L'articolo noto come quello sulla libertà di stampa, disciplina in effetti non solo la stampa, ma ingloba qualsiasi manifestazione di pensiero, dalla libertà di parola al cinema, dal teatro alla radio. È interessante conoscere il pensiero dei Padri Costituenti nel corso della stesura della Carta. Per questo, è possibile per tutti accedere al Portale Storico della Camera e leggere i resoconti parlamentari che furono redatti all'epoca, per comprendere appunto il grande dibattito che si sviluppò allora, non solo su ogni articolo, ma addirittura su ogni parola che veniva utilizzata per formularli.

Un banale esempio. Abbiamo letto che l'art. 21 si apre con la parola "Tutti", termine utilizzato proprio per garantire a ogni singola persona, senza distinzione di sesso, razza, religione o politica, la possibilità di manifestare il proprio pensiero.

Ci fu chi propose emendamenti, tra questi l'on. Andreotti, che proponeva di scrivere "Tutti i cittadini". Si sollevò un dibattito molto ampio ed articolato, che indusse l'onorevole a ritirare l'emendamento. Ne ricordiamo solo alcuni interventi che furono determinanti per la chiarificazione del concetto. L' on. Ghidini, che era anche un giurista, fu molto preciso: «Credo che il diritto di esprimere liberamente il proprio pensiero, attraverso ogni forma, non appartenga solo al cittadino in quanto facente parte dello Stato italiano, ma appartenga alla personalità umana. E questo diritto io lo riconosco a tutti: stranieri o cittadini che siano. Se invece con questa sostituzione si mira a creare una misura di carattere protezionistico nei riguardi dell'industria editoriale, le opportune misure potranno essere prese in altra sede».

A buon intenditor, poche parole.

Un solo divieto è espresso all'interno dell'art. 21 e lo si riscontra nell'ultimo comma: «Sono vietate le pubblicazioni a stampa, gli spettacoli e le altre manifestazioni contrarie al buon costume. La legge stabilisce provvedimenti adeguati a prevenire e reprimere la violazione».

La formula «contrarie al buon costume» equivale a «tutela della pubblica moralità e in vista della protezione della gioventù», concetto espresso dalla Prima Sottocommissione.

L'on. Moro: «Noi crediamo che almeno per le pubblicazioni oscene, almeno per gli spettacoli e per le altre manifestazioni che urtino contro il buon costume, sia ammessa non solo una severa repressione, ma anche una prevenzione adeguata e immediata... L'immediatezza è in questi casi indispensabile. Si tratta di evitare che il veleno corrosivo che si trova nella stampa pornografica e nelle altre manifestazioni contrarie al buon costume possa dilagare».

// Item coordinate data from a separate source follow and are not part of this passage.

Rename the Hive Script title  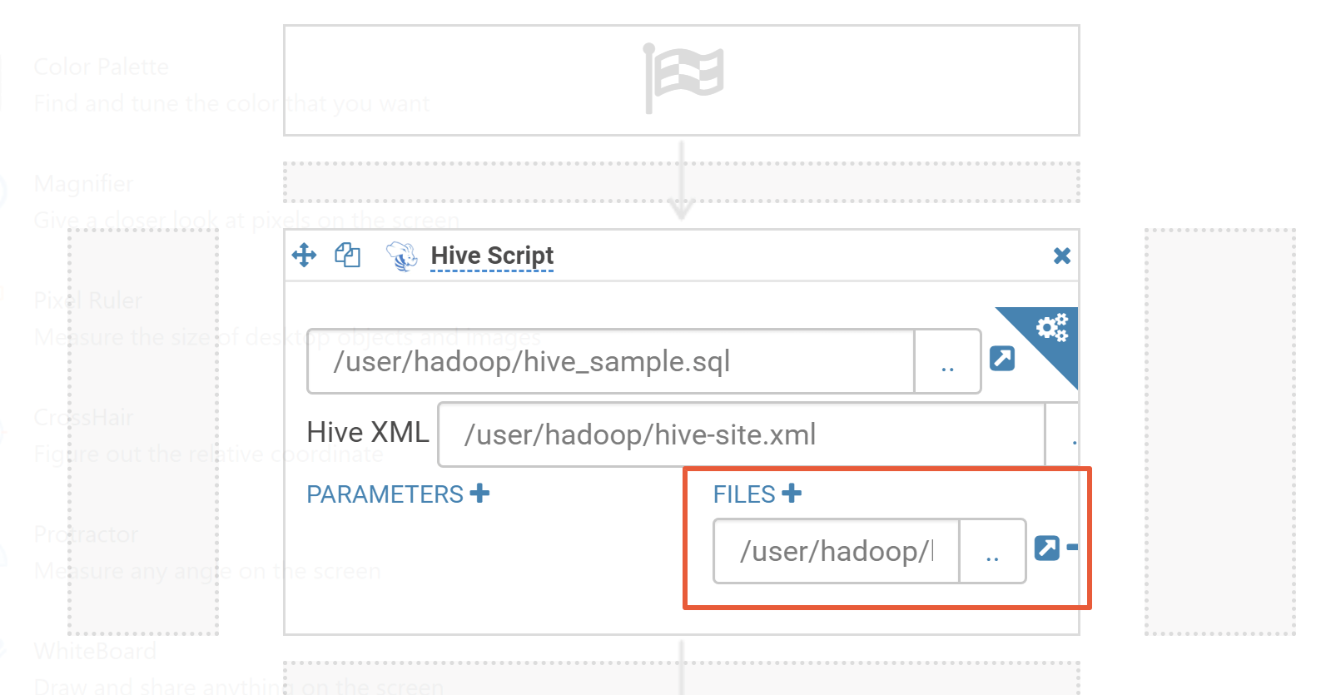492,256
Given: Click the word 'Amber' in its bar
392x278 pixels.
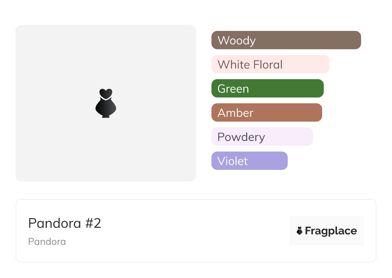Looking at the screenshot, I should click(x=236, y=113).
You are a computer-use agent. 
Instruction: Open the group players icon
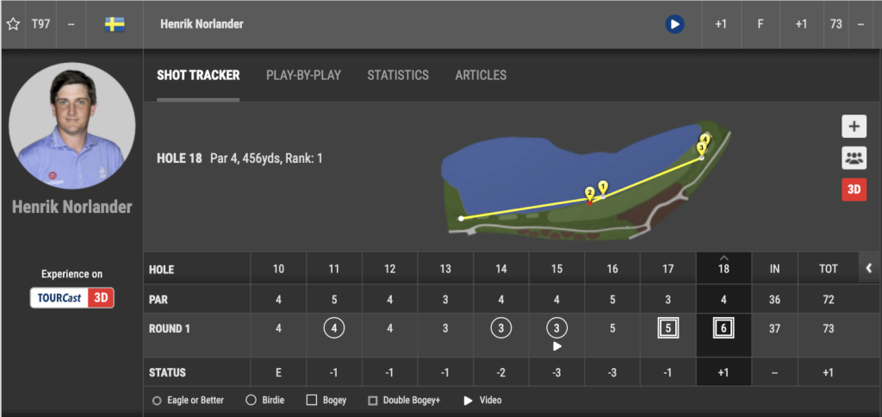[854, 159]
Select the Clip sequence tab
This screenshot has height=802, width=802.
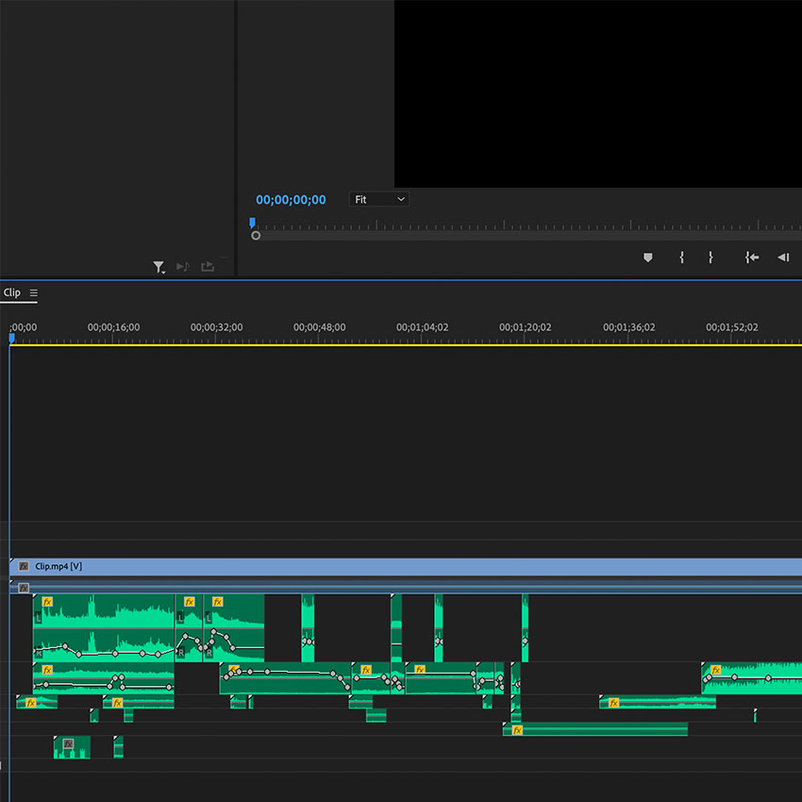(x=11, y=293)

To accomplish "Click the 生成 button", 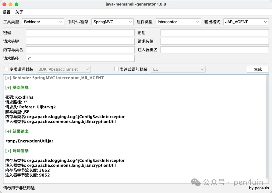I will [258, 69].
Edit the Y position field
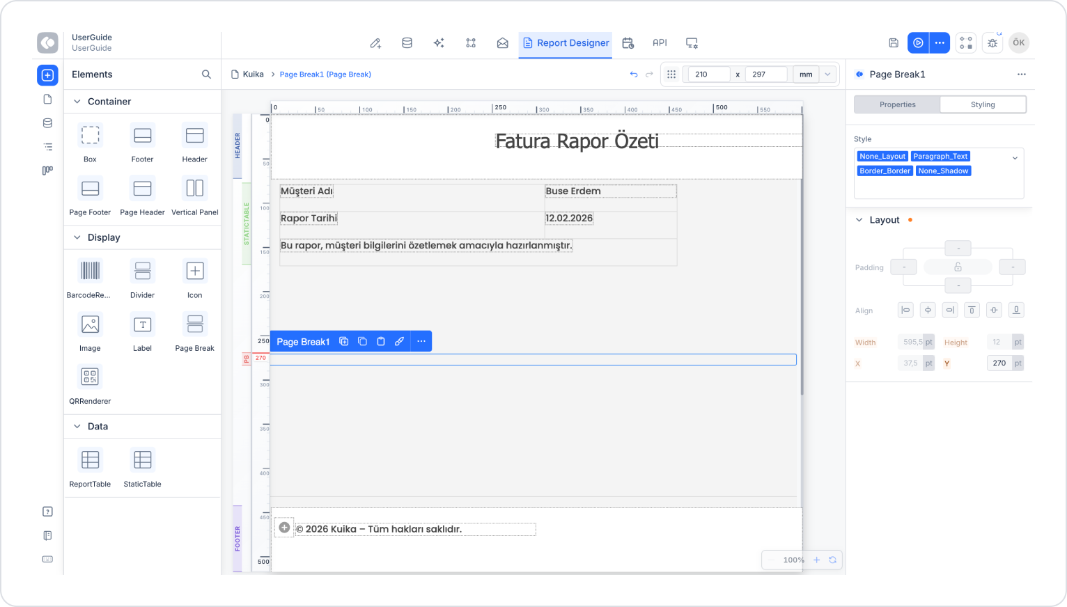This screenshot has width=1067, height=607. 999,363
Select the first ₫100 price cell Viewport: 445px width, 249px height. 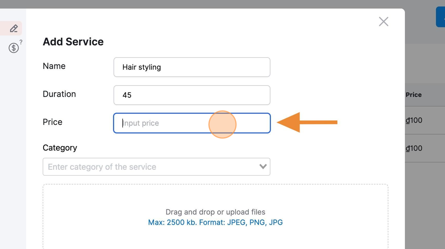pyautogui.click(x=414, y=120)
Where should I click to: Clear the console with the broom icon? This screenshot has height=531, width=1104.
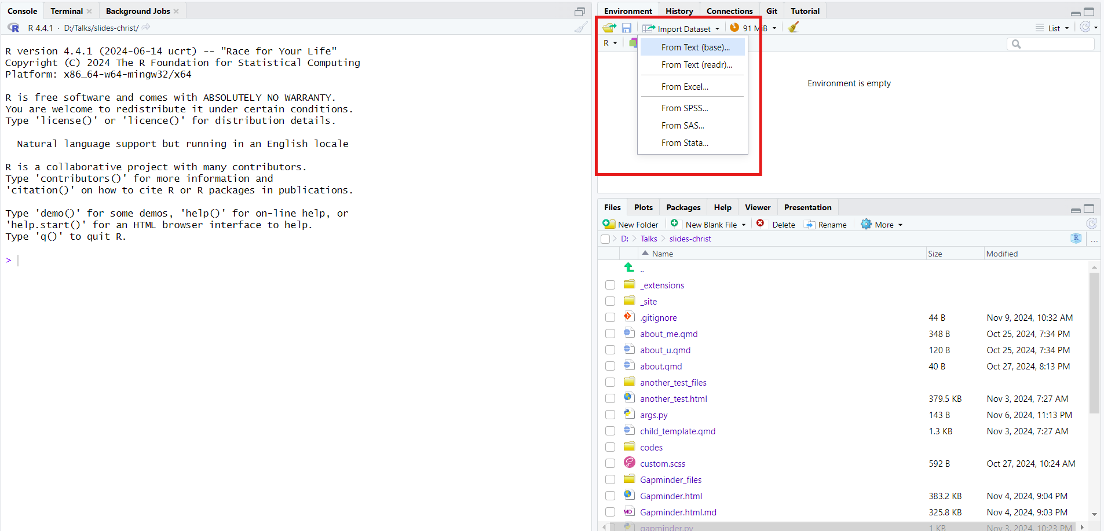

Ricordiamo che l'on. Moro era talmente coerente con le idee che manifestava, da restare in giacca e cravatta anche quando andava al mare con la figlia, in una giornata di sole, per rispetto al ruolo, carica che rivestiva.

Altri tempi, si penserà! Anche perché oggi ci si domanda se esiste ancora una moralità pubblica, o questa si si risveglia solo in relazione alla pedopornografia? Come è stato possibile il mercimonio del corpo femminile nel campo pubblicitario?, sempre per fare un esempio. Sappiamo tutti che non sempre si è trattato di arte, ma di pubblicità sessista che, se è vero che non offende la "moralità maschile", offendono sicuramente la moralità femminile, che molto probabilmente non si ritiene pubblica.

Infine, una considerazione relative a tutte quelle forze eversive e reazionarie che stanno invadendo la rete, anche attraverso sedicenti giornali online privi di responsabili e di nomi, e che purtroppo si stanno riversando anche sul territorio. È vero che esiste la libertà di espressione, ma queste comunità nostalgiche non hanno diritto a manifestare sempre per legge. Come ricorda egregiamente la senatrice Liliana Segre, «essere antifascista non è un'opinione, ma una legge dello Stato», mentre essere nostalgici di fascismo e nazismo è contro legge, dalla Costituzione, che ha lo scheletro antifascista, alle leggi specifiche che disciplinano questo settore.